It Doesn't Matter How We Got Here . . .

While a lot of baseball writers continue to scratch their heads and furrow their brows in a vain attempt to understand the Orioles’ current situation relative to their run differential, they are missing this fundamental point – it no longer matters. The Orioles are 71-57 with 34 games remaining.  A .500 record from this point forward leaves them with 88 wins, which just might be enough wins to earn a Wild Card spot.  It doesn’t matter if the Orioles got to this point with smoke and mirrors (they didn’t) or if they were beneficiaries of an unprecedented amount of good fortune (they weren’t).  Any team in baseball – even the 2012 Astros – can go 17-17 over their final 34 games.  In fact, the Astros posted a 17-13 record in a 30 game stretch in late April and May which shows that such streaks aren’t even impossible for truly bad teams.  It is such a small sample size (21% of the season) and the bar is set low enough at .500 that it is silly to state that this feat is impossible for any team.  So even if in your heart of hearts you believe that the Orioles have been massively lucky to this point, it really doesn’t matter anymore.  That luck could dwindle but as long as they play at an average clip until the end of the season, they have a shot.  If they play a few games over .500 – which again is not a stretch by any means – their chances improve even more.
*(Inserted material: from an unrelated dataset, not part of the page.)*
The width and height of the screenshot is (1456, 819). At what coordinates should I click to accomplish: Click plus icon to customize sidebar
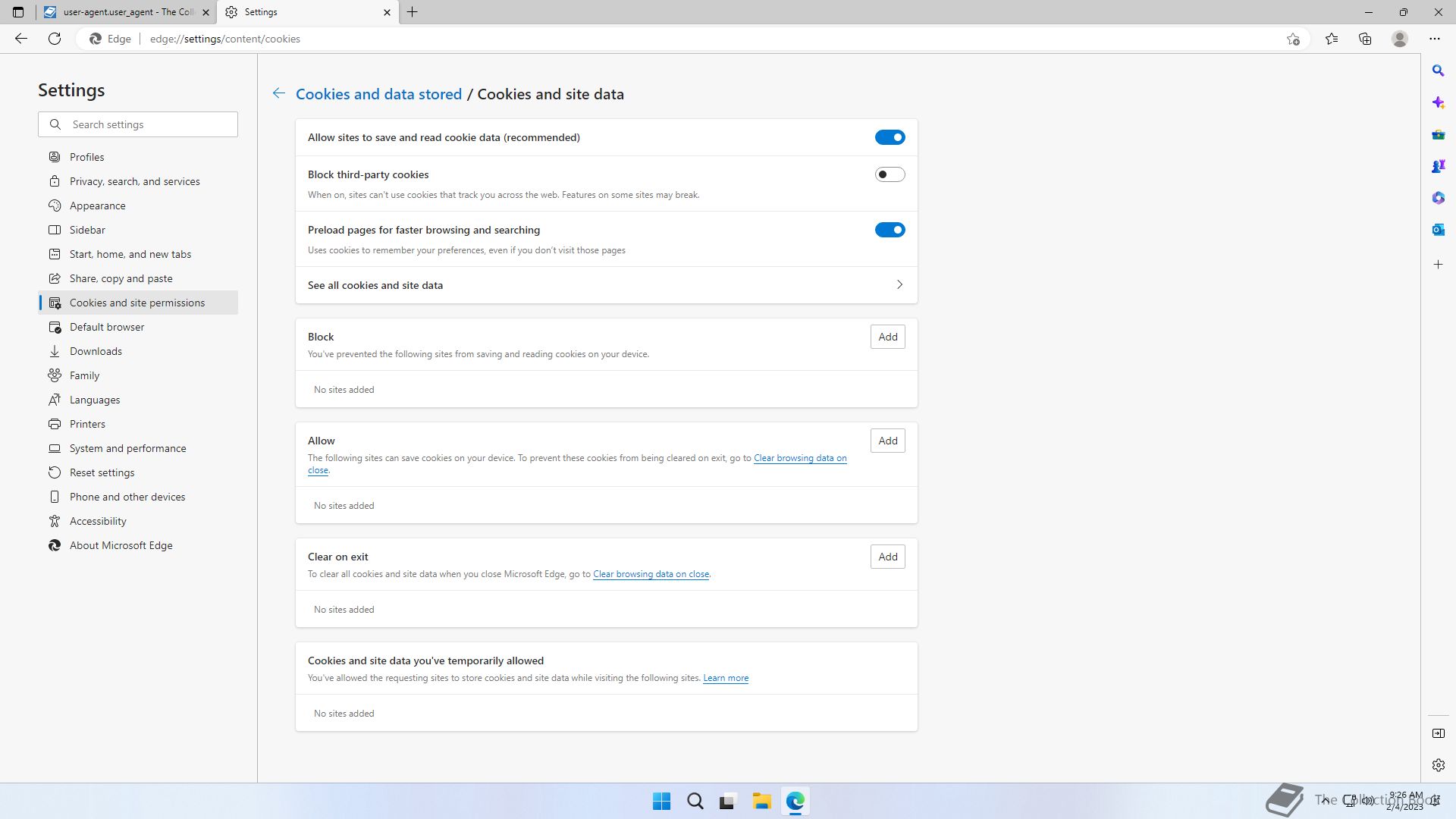1438,265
In addition, what the Orioles did or did not do during the first four months of the season no longer matters because this is simply not the same team.  I mean that in the literal sense – the roster has turned over a great deal with THIRTY different players making their Orioles’ DEBUTS this season – and also in a more figurative sense.  The team that has taken the field these past two nights against the White Sox still boasts the same outstanding bullpen that they showed off in April and May.  Nearly everything else, however, is different.  The names of the starting pitchers have changed –  we have gone from Arietta/Matusz/Hunter to Tillman/Britton/Gonzalez/Saunders – but the results have changed as well.  This group has been pitching at a far higher level on a far more consistent basis for nearly two months now.  It is unfair to simply project out runs allowed or the team’s ERA and state that they can’t possible keep winning this many games with that poor level of performance.  It is unfair because they are not attempting to win games with that poor performance – the Orioles have already improved, if not fixed, the root causes for those poor pitching performances.  The starting rotation the Orioles trot out now and for the remainder of the season is in no way, shape or form the same rotation that helped dig the significant run differential hole during the first half of the season.
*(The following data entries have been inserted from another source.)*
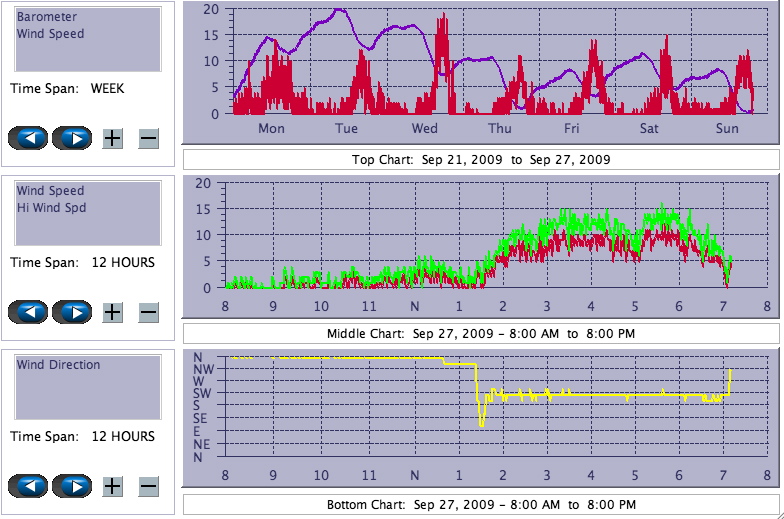Click Wed on the weekly chart axis

pos(424,129)
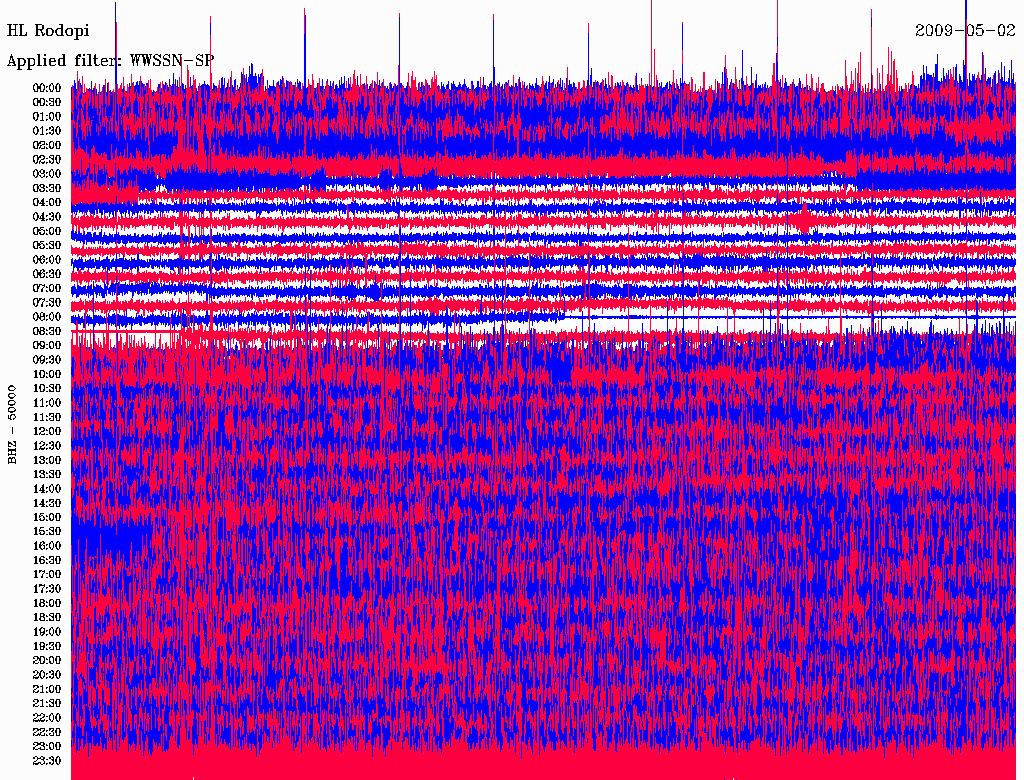This screenshot has height=780, width=1024.
Task: Click the HL Rodopi station title
Action: [x=48, y=31]
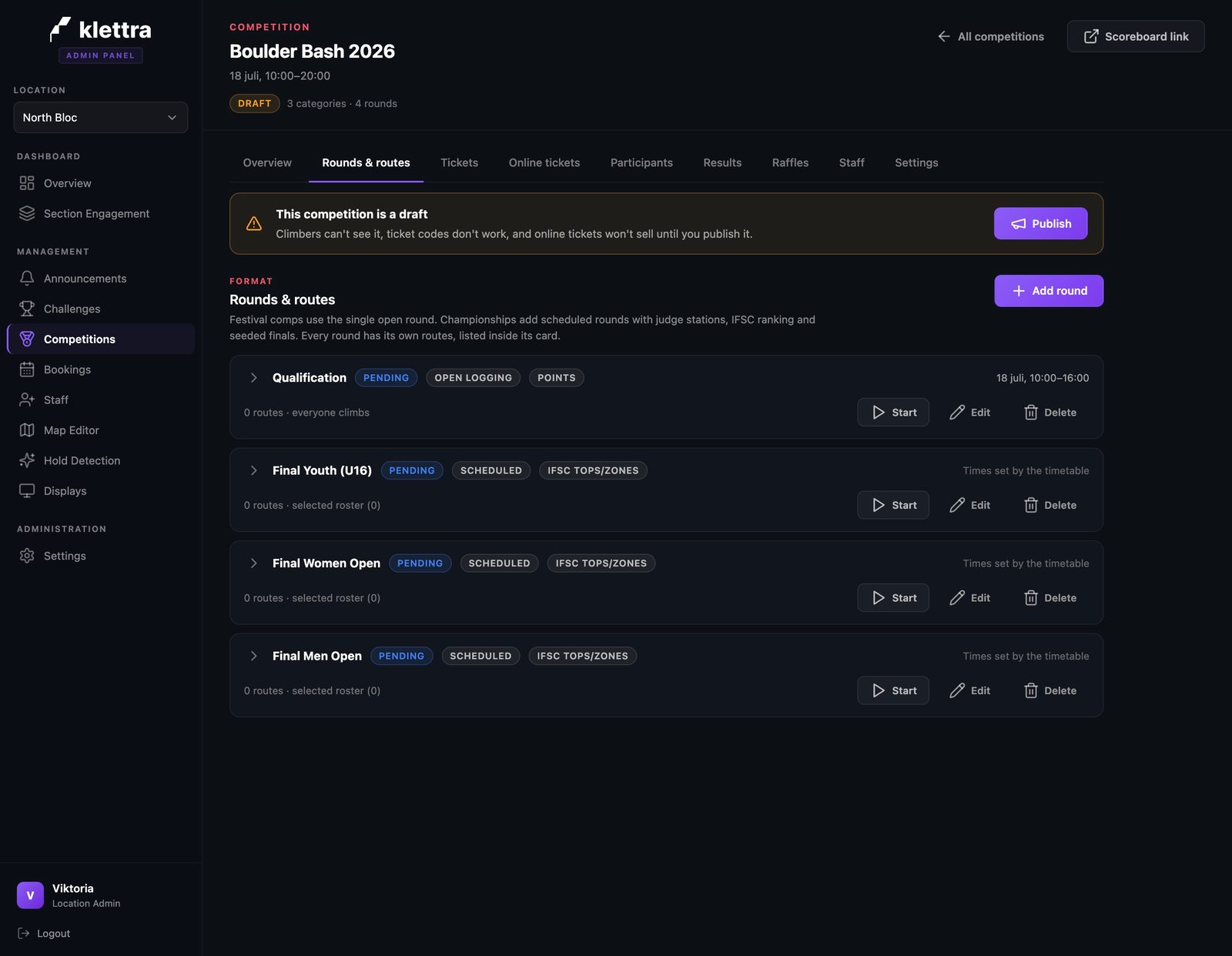
Task: Start the Qualification round
Action: pos(893,413)
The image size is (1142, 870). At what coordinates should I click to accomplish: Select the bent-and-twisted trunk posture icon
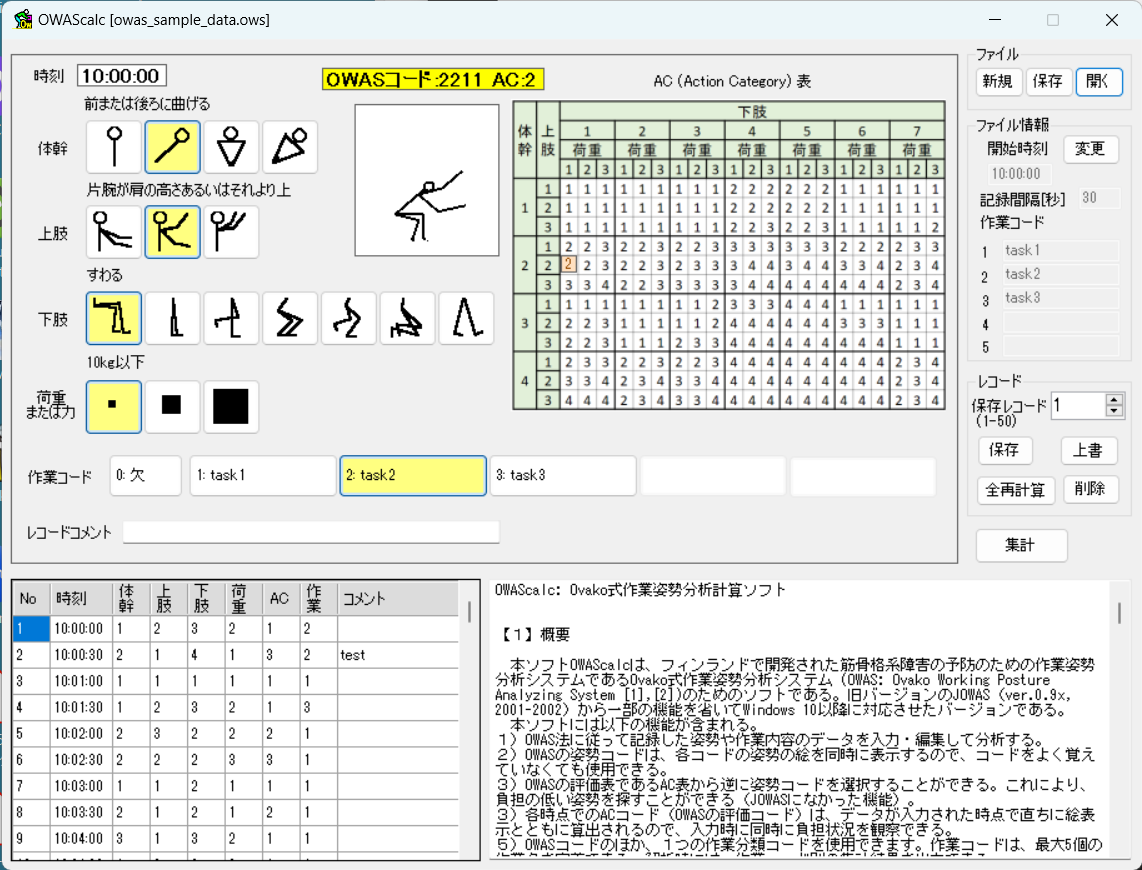[289, 147]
The offense is playing far more relaxed and with a greater sense of purpose now than earlier in the season.  The patience up and down the batting order is visible.  There are not a whole lot of guys that are stepping up to the plate without a plan on a consistent basis.  The running game – a virtual non-factor for the O’s through the first four months – is starting to become a positive factor largely thanks to Nate McClouth.  Nick Markakis has been a revelation in the leadoff spot and is playing at a level higher than we’ve seen from him since 2008.  Again, it is not the same team from the first half of the season.
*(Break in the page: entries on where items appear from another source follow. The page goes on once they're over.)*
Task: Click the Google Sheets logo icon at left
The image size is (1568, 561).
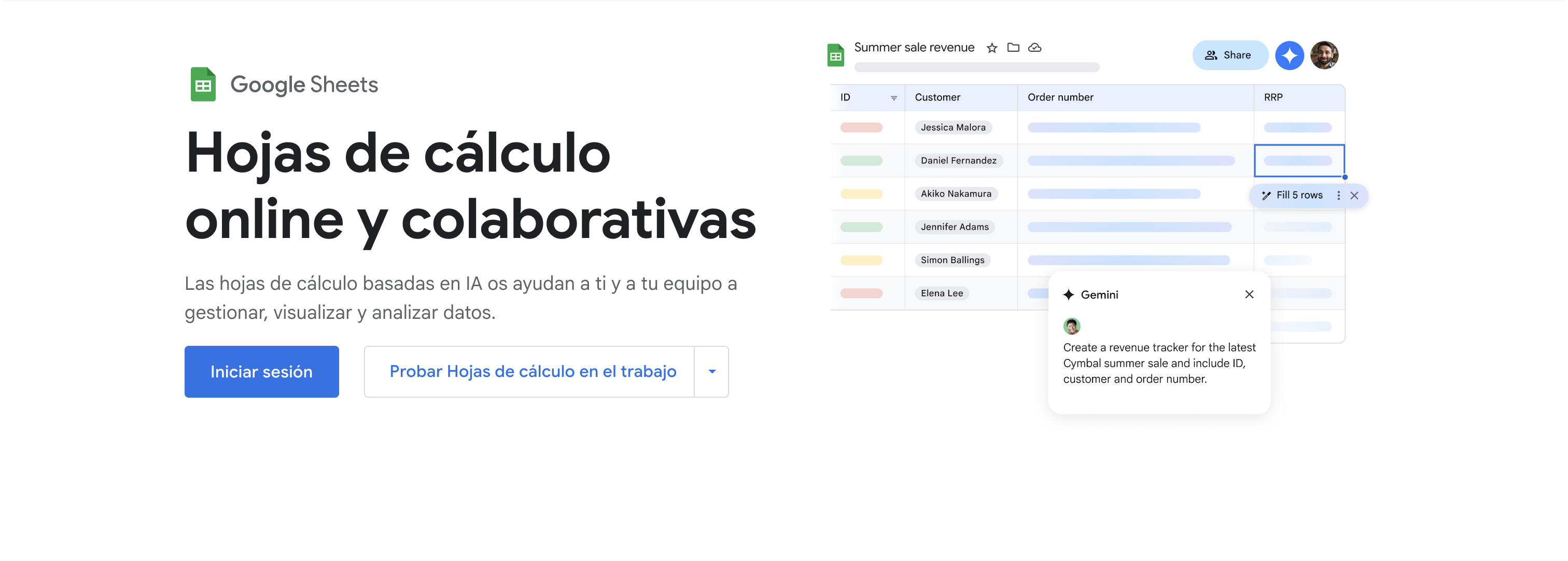Action: coord(203,85)
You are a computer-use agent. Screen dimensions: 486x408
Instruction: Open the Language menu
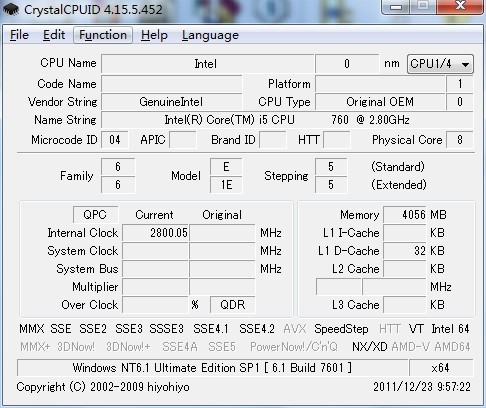pos(210,35)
The fact that it is not the same team has also been used as a weapon against the Orioles.  How can a team that utilizes a 29 year-old career minor leaguer as their 3rd/4th starter and a 35 year-old who has been out of Major League Baseball since 2007 as a bench player really be a playoff team?  Without looking it up, I would say the answer is “quite easily”.  The Rays are squeezing an .808 OPS out of thirty-two year old Jeff Keppinger – a guy who has a .730 career OPS over eight career Major League seasons.  Only Ben Zobrist – who himself was once an unheralded utility infielder carrying the Rays to their first postseason appearance in 2008 – has a higher OPS for the Rays.  There are examples of these types of players on nearly all of the playoff contenders, yet some pundits choose to focus more on the fact that the Orioles’ are starting and getting modest contributions from Nate McClouth in leftfield than any unexpected contributors on other contending teams.  Call me crazy, but getting a .798 OPS in 81 plate appearances from a thirty year-old former All-Star is far less shocking then getting a .808 OPS from a thirty-year old utility infielder/journeyman.  The point being, the O’s are getting some unexpected contributions but that is something all good teams benefit from and is usually a result of strong scouting.  The Orioles did not luck into this – they didn’t sprinkle Nate McClouth with any magical pixie dust – these were good, shrewd moves that most contending teams make.

I have tired of hearing about the Orioles’ luck.  I am through reading analysis about the team’s run differential.  I am even done with all the talk about the Orioles being a “team of destiny” or how they “refuse to go away”, the latter of which erroneously implies that they should go away.  The Orioles are currently one of the two American League Wild Card teams – 3 ½ games behind the Yankees in the AL East.  They are a team that has lost only one of their last ten series – including series wins against the Tigers, Rays, and Yankees and at least a series split against the White Sox.  In other words, the Orioles are a good team.  It is time to stop worrying how they got to this point and start treating them as such.